В одном из храмов Антон улыбнулся, наблюдая, как старенький турок показывал туристам отпечатки сандалий Иисуса Христа. В другом – смотритель демонстрировал путешественникам чьи-то несчастные скелетики.

Антон приблизился к Каранлык Килисе – Тёмной Церкви. Остановился, размышляя, стоит ли дополнительно платить за то, что видел уже неоднократно. Всё же купил билет и по лестнице, обрамлённой железными поручнями, поднялся на скалу ко входу.  Проникающий через единственное окно свет с трудом освещал Тёмную церковь.  «Странно, – думал Антон, в который раз возводя глаза к потолку, – как всё-таки здешний Христос похож на Одиссея. Да и все остальные святые. Настоящие хитрые греки».

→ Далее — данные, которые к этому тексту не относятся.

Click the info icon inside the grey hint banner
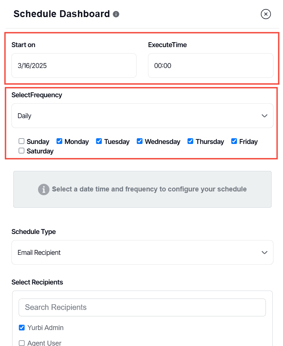Screen dimensions: 283x346 point(43,189)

Японцы сновали по храму, словно стайки вездесущих маленьких грызунов. У стены слева стояла молодая женщина и смотрела на Христа-Одиссея. Антон видел её смешной профиль. Нос какой-то маленькой профитролью, удлиненная шея, чуть по-черепашьи выглядывающая из воротника куртки, русые густые круглой шапочкой подстриженные волосы. «Забавная», – Антон улыбнулся про себя.

Неожиданно женщина опустилась на колени и заплакала. Её быстро намокшее лицо тускло блестело в косо падающем из окна свете. Обескураженные японские туристы неловко жались к стенам. Внезапное столкновение с чужим горем всегда ставит в тупик приехавших развлекаться. Испытывая сочувствие, они одновременно раздражались и сожалели о том, что плачущая женщина, непрошено вторгшаяся в их день, отныне навсегда испортит им воспоминания об интересной экскурсии.
Антон ощутил тянущую боль под лопаткой и удивился. Уверенный, что выработал иммунитет против женского нытья, он развернулся, чтобы направиться к выходу. Однако, всё там же в спине что-то вновь сильно кольнуло и сжалось. Чёрт, он не мог вот так отойти от этой женщины. Отодвинувшись в угол, он не сводил с неё глаз. Она плакала беззвучно, безутешно и так долго, что за это время сменилось шесть стаек японских туристов-грызунов. Антон попытался рассмотреть движения её губ, но церковь не случайно называлась Тёмной. В скудном свете, струящемся через единственное окно, он не мог видеть, что на самом деле её губы не шевелились. «Как же мало здесь воздуха», – машинально отметил он. По его левой руке разливалась немота.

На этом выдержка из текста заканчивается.